L’an passé, Ottawa a réussi à participer aux éliminatoires avec une fiche inférieure à .500 et on connaît la suite. Ils ont gagné la coupe. Par contre, lorsqu’on grattait sous la peinture, on voyait des signes encourageants. En regardant leur différentiel de points marqués et de points alloués, ils n’étaient qu’à moins-12.

Ils étaient clairement compétitifs et ne se faisaient pas déclassés. On peut donc comprendre qu’ils aient gagné la Coupe Grey et ça illustre bien la réalité d’une ligue à neuf équipes alors qu’une fois en séries tout peut arriver.

J’ai vécu une situation semblable à Toronto. En 1995, on a terminé la saison avec un dossier de seulement quatre victoires et 14 défaites. L’année suivante, nous avons signé 15 gains contre trois revers et on a gagné la coupe. C’est  certain que nous avions alors un nouvel entraîneur avec Don Matthews et on saluait l’arrivée d’un certain Doug Flutie au poste de quart. J’en conviens, c’est non négligeable ! Mais je voulais ainsi illustrer que pour moi, une équipe n’a pas besoin de parler de reconstruction parce que le vent peut changer rapidement dans la Ligue canadienne.

Sur le terrain, c’est vrai que l’équipe n’a pas montré beaucoup de progrès. Par contre, à l’extérieur de terrain, il y a eu des bons coups, mais ce sont des changements qui sont très difficile à voir, même impossible à voir pour le partisan. Les Alouettes ont maintenant un terrain de pratique au Stade olympique ce qui met un terme au voyage en autobus à St-Leonard pour aller s’entraîner. Un exemple qui peut sembler anodin, la nourriture dans le vestiaire est plus santé. Il faut également penser à ceci :on ne se cachera pas qu’un joueur de football aime manger. Si tu sers de la nourriture au stade, ça fait en sorte que les joueurs vont y passer plus de temps, donc ils pourront s’entraîner plus souvent, étudier des vidéos plus longtemps. Ce sont des petits gestes  positifs, mais pour le partisan ça ne peut pas leur avoir sauté aux yeux, car on n’a pas vus les dividendes sur le terrain.

Besoin de renflouer le talent

Il y a encore des choses qui m’ont laissé songeur dans les propos tenus à la conférence de presse. Encore là, je ne suis pas dans le secret des dieux et je ne sais pas tout ce qui se passe au sein de l’équipe, mais je vous partage tout de même mes réflexions. Lorsqu’on nous dit que l’équipe s’est amélioré au niveau du talent, notamment avec les joueurs canadiens, je dois avouer que je demeure perplexe.
◇ ◇ ◇ ◇ ◇ ◇ ◇
Consigne 1: Recopiez fidèlement le passage de l'extrait sur la Ligue canadienne de football allant de « Besoin de renflouer » à « je demeure perplexe. ».
Consigne 2: Selon l'extrait sur la Ligue canadienne de football, où les Alouettes disposent-ils désormais d'un terrain de pratique ?

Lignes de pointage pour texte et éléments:
◇ ◇ ◇ ◇ ◇ ◇ ◇
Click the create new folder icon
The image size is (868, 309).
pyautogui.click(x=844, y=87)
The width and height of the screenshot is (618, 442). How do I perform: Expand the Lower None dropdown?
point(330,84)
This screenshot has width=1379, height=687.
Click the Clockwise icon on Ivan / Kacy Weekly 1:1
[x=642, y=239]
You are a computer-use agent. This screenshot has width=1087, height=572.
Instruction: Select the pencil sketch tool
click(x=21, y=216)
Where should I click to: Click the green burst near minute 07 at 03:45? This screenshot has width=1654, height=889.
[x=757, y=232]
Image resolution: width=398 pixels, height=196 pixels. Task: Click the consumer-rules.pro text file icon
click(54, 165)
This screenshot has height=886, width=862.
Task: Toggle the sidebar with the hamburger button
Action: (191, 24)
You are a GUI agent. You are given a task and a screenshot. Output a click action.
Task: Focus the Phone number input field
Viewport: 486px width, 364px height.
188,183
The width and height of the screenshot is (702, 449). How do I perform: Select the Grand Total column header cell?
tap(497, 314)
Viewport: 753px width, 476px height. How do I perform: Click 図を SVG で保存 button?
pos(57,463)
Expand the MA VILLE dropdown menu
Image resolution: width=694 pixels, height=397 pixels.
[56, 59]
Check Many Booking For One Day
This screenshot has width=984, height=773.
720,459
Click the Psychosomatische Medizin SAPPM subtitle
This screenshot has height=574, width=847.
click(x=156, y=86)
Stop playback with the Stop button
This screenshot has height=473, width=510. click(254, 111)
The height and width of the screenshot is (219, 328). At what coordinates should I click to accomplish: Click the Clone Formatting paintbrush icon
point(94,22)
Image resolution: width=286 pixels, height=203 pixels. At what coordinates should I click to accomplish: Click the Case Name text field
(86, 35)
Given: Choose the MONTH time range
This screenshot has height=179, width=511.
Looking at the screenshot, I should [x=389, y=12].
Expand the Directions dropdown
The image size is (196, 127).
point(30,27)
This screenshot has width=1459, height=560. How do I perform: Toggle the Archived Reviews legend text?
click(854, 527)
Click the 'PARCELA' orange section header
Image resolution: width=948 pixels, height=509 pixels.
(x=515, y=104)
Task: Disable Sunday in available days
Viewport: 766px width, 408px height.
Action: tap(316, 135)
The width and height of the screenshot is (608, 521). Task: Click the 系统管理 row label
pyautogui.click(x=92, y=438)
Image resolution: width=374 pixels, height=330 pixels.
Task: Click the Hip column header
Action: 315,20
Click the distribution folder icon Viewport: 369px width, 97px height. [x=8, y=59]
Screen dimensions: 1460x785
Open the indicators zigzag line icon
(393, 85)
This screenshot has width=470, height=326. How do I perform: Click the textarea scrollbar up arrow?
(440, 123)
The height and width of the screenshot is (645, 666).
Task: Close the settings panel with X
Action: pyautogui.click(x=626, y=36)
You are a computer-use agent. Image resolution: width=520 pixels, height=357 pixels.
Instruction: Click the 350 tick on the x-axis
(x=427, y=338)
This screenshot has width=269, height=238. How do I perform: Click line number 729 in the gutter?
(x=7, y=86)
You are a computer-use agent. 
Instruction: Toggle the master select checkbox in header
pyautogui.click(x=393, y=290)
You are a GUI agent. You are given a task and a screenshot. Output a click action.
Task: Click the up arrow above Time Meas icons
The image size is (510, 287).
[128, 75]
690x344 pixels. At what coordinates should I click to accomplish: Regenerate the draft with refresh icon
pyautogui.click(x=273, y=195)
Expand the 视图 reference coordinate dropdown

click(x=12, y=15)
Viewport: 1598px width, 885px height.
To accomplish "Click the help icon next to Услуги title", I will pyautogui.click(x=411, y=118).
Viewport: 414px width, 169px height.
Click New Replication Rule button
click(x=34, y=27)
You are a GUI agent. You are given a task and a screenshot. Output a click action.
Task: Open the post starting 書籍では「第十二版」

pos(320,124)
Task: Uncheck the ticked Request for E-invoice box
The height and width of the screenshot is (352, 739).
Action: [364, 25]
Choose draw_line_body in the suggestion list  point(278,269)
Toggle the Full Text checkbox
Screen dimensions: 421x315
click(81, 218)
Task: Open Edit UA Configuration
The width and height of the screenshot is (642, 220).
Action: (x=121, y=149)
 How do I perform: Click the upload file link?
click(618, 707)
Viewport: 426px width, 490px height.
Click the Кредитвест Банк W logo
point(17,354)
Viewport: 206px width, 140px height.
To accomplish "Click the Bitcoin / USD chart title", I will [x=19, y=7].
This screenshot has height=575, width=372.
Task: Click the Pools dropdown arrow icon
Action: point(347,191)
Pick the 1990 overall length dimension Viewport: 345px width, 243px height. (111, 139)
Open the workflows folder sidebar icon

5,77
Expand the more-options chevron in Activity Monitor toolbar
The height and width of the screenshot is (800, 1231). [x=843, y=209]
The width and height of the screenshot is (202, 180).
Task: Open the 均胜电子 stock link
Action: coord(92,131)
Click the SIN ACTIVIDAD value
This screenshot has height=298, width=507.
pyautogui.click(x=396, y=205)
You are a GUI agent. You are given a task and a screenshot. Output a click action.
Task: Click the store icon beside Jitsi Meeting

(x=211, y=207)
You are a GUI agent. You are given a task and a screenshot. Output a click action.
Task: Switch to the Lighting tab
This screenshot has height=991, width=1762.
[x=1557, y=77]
◇ ◇ ◇ ◇ ◇ ◇ ◇
Réponse complète 1:
Besoin de renflouer le talent

Il y a encore des choses qui m’ont laissé songeur dans les propos tenus à la conférence de presse. Encore là, je ne suis pas dans le secret des dieux et je ne sais pas tout ce qui se passe au sein de l’équipe, mais je vous partage tout de même mes réflexions. Lorsqu’on nous dit que l’équipe s’est amélioré au niveau du talent, notamment avec les joueurs canadiens, je dois avouer que je demeure perplexe.

Réponse complète 2: Au Stade olympique.